• **DATA SECTION**
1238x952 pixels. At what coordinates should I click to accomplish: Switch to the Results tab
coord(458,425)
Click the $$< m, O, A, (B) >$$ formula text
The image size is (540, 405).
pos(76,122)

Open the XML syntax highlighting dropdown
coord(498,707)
...
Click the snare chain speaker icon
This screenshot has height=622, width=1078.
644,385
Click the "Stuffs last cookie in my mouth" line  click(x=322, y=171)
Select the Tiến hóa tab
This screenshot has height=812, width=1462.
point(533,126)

• **WHAT NEEDS TO BE DONE**
Copy verbatim the rows from the line with "1238x952 pixels. At" to the line with "coord(498,707)", including both.

• **ANSWER TO THIS PROBLEM**
1238x952 pixels. At what coordinates should I click to accomplish: Switch to the Results tab
coord(458,425)
Click the $$< m, O, A, (B) >$$ formula text
The image size is (540, 405).
pos(76,122)

Open the XML syntax highlighting dropdown
coord(498,707)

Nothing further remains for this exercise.